Antioxidant tempol suppresses heart cytosolic phospholipase A 2 α stimulated by chronic intermittent hypoxia.

Adaptation to chronic intermittent hypoxia (CIH) is associated with reactive oxygen species (ROS) generation implicated in the improved cardiac tolerance against acute ischemia-reperfusion injury. Phospholipases A2 (PLA2 s) play an important role in cardiomyocyte phospholipid metabolism influencing membrane homeostasis. Here we aimed to determine the effect of CIH (7000 m, 8 h/day, 5 weeks) on the expression of cytosolic PLA2 (cPLA2 α), its phosphorylated form (p-cPLA2 α), calcium-independent (iPLA2 ), and secretory (sPLA2 IIA) at protein and mRNA levels, as well as fatty acids (FA) profile in left ventricular myocardium of adult male Wistar rats. Chronic administration of antioxidant tempol was used to verify the ROS involvement in CIH effect on PLA2 s expression and phospholipid FA remodeling.

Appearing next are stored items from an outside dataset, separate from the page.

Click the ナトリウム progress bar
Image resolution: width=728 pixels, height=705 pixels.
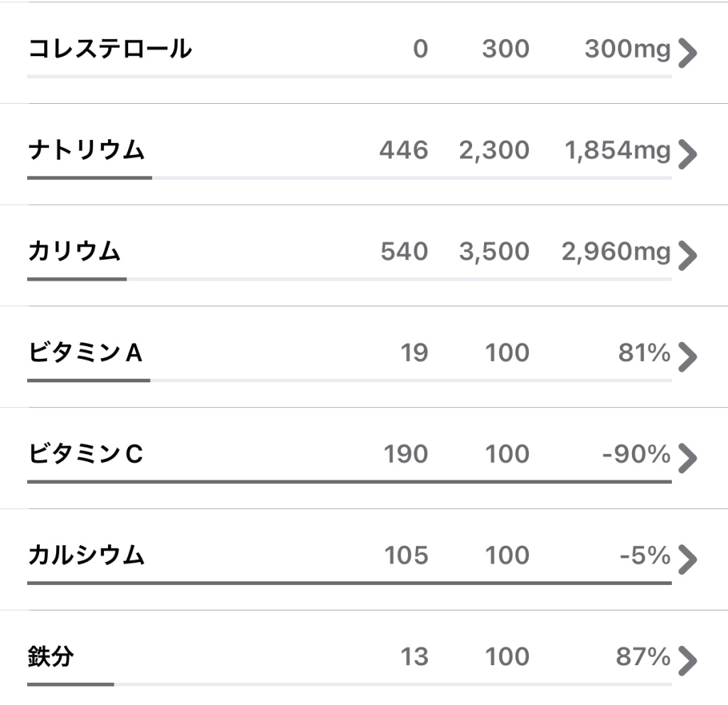(x=348, y=178)
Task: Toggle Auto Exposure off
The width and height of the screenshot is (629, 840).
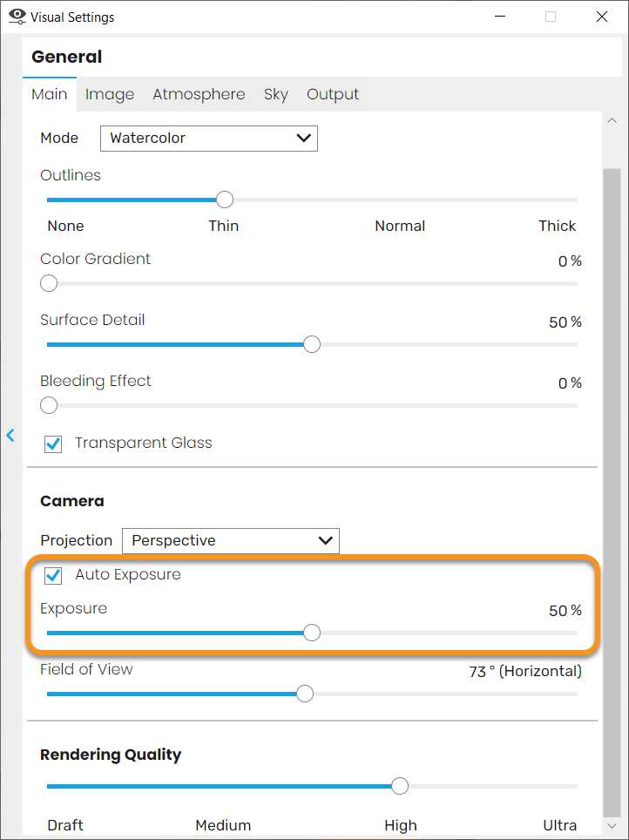Action: (52, 575)
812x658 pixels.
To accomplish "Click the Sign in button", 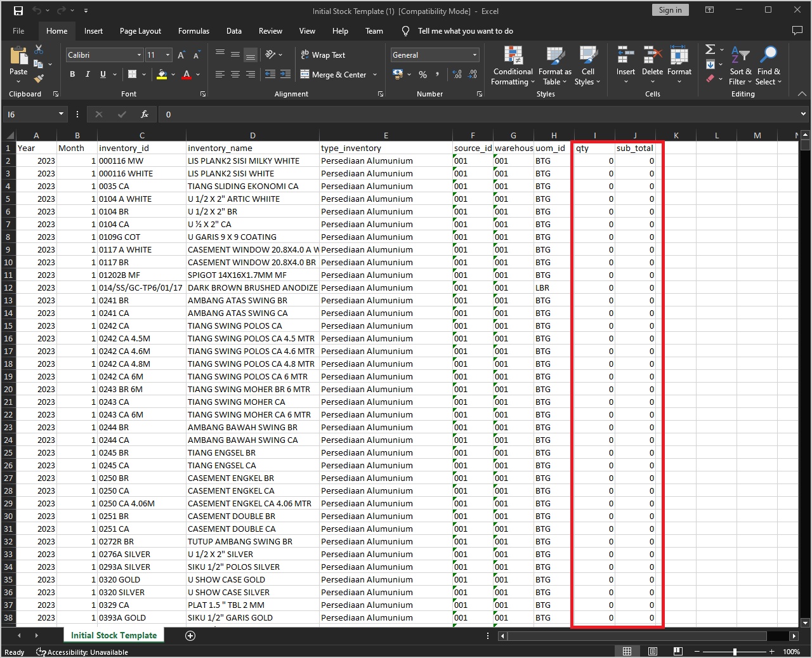I will click(x=670, y=10).
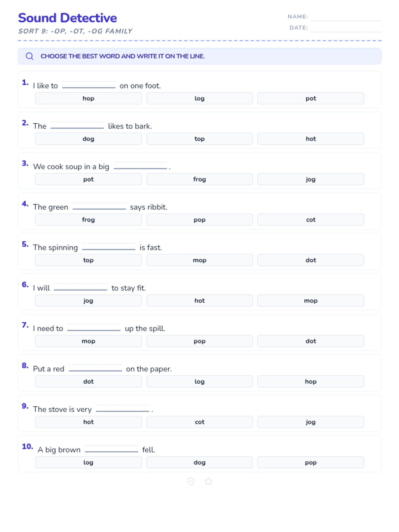Image resolution: width=399 pixels, height=532 pixels.
Task: Pick 'mop' for question 7
Action: (x=88, y=341)
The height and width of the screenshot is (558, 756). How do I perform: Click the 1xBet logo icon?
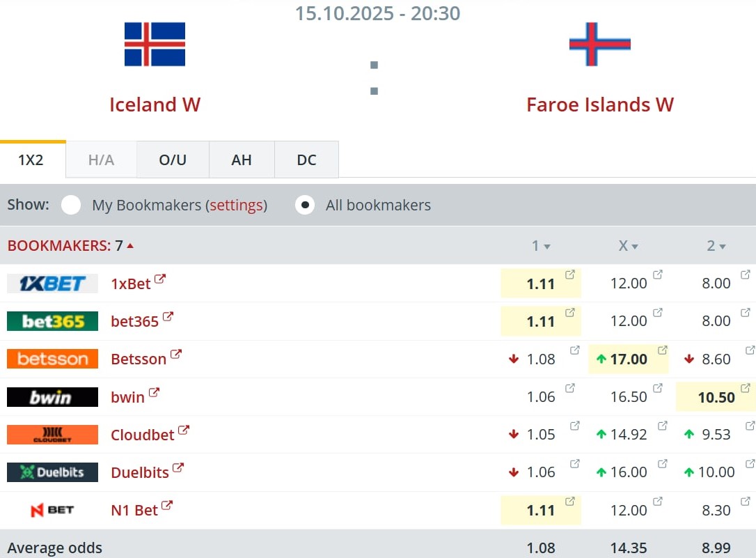click(52, 284)
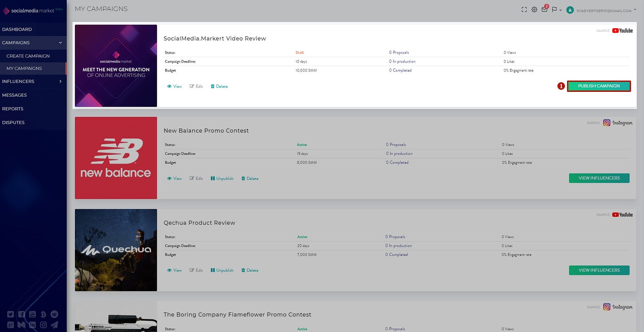Toggle fullscreen mode icon
Image resolution: width=644 pixels, height=332 pixels.
pyautogui.click(x=524, y=10)
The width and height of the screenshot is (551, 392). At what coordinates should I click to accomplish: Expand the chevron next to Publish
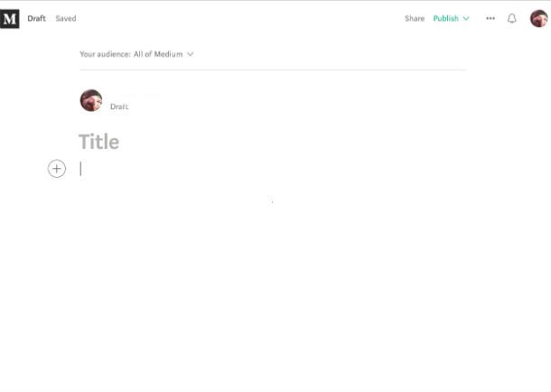(x=466, y=18)
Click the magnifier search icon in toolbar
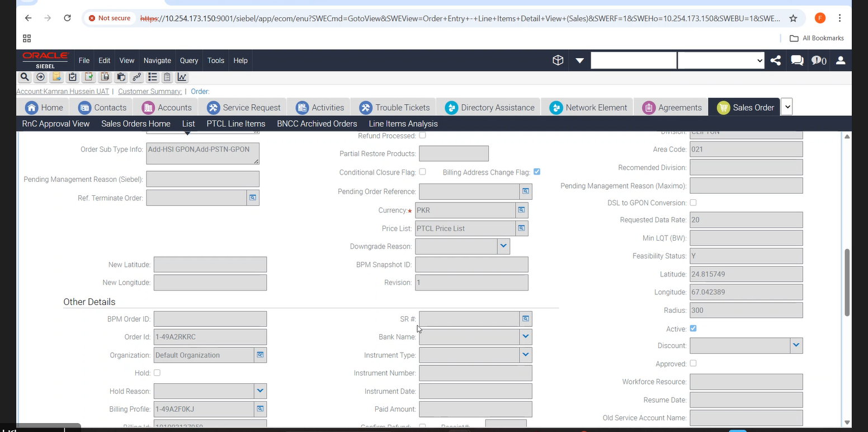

While CIH did not affect PLA2 s mRNA levels, it increased the total cPLA2 α protein in cytosol and membranes (by 191% and 38%, respectively) and p-cPLA2 α (by 23%) in membranes. On the contrary, both iPLA2 and sPLA2 IIA were downregulated by CIH. CIH further decreased phospholipid n-6 polyunsaturated FA (PUFA) and increased n-3 PUFA proportion. Tempol treatment prevented only CIH-induced cPLA2 α up-regulation and its phosphorylation on Ser505 . Our results show that CIH diversely affect myocardial PLA2 s and suggest that ROS are responsible for the activation of cPLA2 α under these conditions.